Par la suite, il est nommé directeur général technique de la scène. Il exerce cette haute responsabilité pendant trois décennies, coordonnant les décors, les lumières et la machinerie des plus grandes productions. Certaines sources fixent son départ à la retraite en 1980. D’autres évoquent un retrait dès les années 1970, suivi d’une brève collaboration avec la Compagnie Renaud-Barrault.

Soucieux de transmettre son savoir unique, le directeur technique s’investit également dans l’enseignement. Il forme des générations de professionnels à l’école de la Rue Blanche. Il enseigne également la technique théâtrale et la régie au Conservatoire national supérieur d’art dramatique.

Une union légendaire et une dynastie d’artistes

La vie personnelle de l’artiste est indissociable de sa vie créative. Le 10 juillet 1934, il épouse la comédienne Gisèle Casadesus, qui deviendra l’une des plus grandes figures et doyennes de la Comédie-Française. Cette union d’une exceptionnelle longévité dure plus de soixante-douze ans, jusqu’au décès de l’acteur en 2006.

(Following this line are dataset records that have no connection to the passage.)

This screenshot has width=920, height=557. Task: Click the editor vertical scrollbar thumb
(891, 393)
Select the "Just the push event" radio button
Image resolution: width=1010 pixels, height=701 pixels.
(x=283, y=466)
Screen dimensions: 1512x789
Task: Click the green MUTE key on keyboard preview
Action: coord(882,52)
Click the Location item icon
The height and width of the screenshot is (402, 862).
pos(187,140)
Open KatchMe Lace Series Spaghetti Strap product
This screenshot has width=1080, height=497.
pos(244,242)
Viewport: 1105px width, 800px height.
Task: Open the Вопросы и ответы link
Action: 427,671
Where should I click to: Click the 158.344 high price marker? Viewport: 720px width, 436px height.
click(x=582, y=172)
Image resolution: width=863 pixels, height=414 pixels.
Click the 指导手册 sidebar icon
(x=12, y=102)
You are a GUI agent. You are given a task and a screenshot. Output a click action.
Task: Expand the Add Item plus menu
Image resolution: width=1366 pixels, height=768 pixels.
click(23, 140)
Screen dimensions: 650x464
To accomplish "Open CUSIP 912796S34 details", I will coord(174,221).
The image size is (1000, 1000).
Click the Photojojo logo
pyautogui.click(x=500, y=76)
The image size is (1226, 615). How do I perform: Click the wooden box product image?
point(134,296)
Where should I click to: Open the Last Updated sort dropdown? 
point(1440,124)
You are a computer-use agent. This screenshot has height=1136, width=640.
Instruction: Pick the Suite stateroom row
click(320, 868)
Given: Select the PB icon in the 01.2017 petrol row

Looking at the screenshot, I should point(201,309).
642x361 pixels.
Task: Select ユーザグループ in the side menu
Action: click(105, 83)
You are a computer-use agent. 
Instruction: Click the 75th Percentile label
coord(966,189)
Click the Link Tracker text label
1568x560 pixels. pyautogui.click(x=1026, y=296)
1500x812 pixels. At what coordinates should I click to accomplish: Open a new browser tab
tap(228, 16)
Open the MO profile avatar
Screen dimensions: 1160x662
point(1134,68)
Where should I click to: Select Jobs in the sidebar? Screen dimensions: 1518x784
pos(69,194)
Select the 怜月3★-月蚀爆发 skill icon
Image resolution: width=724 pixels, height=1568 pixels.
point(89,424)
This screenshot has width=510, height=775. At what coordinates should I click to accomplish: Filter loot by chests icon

De ce mariage naît une fratrie de quatre enfants, qui embrassent tous une carrière artistique remarquable :

  • Jean-Claude Casadesus, qui s’illustre brillamment en tant que chef d’orchestre ;
  • Martine Pascal, qui choisit de suivre la voie de ses parents sur les planches ;
  • Béatrice Casadesus, plasticienne et sculptrice de renom ;
  • Dominique Probst, compositeur et percussionniste de talent.

Cette véritable dynastie d’artistes témoigne de l’environnement créatif et passionné que le couple a su bâtir tout au long de son existence commune.

Les dernières années d’un centenaire passionné

Lucien Pascal s’éteint le 12 août 2006 à Paris, ayant atteint l’âge vénérable de cent ans. Ses obsèques se déroulent dans la plus stricte intimité familiale, conformément aux souhaits de ses proches. Néanmoins, le monde du spectacle lui rend un dernier hommage solennel le 18 septembre 2006. Une messe des artistes est alors célébrée en l’église Saint-Roch à Paris.

Tout au long de sa vie, l’acteur est resté profondément attaché à ses racines. Fidèle à sa ville natale, il s’était notamment investi au sein de l’association locale des Amis du Vieux Saint-Brice.

Nuances et variations historiques autour de son parcours

L’analyse des archives théâtrales et biographiques révèle quelques divergences mineures qui méritent d’être soulignées. Par exemple, concernant ses débuts sur scène en 1931, certaines sources évoquent son rôle dans La Fleur des pois d’Édouard Bourdet. D’autres registres mentionnent uniquement la pièce Une bougie sous le boisseau.

De même, une incertitude subsiste quant à la pièce La Sonate des spectres, jouée en 1991. Certains registres l’attribuent parfois à Luigi Pirandello. Pourtant, il s’agit en réalité d’une adaptation de l’œuvre célèbre du dramaturge suédois August Strindberg. Ces légères imprécisions n’enlèvent rien à la richesse d’un parcours qui a profondément marqué le paysage théâtral français du XXe siècle.

En traversant un siècle d’histoire théâtrale, Lucien Pascal a su concilier l’exigence technique des coulisses et la sensibilité du jeu d’acteur. Son héritage perdure aujourd’hui à travers les institutions qu’il a servies. De plus, sa descendance continue de faire vivre sa passion pour les arts.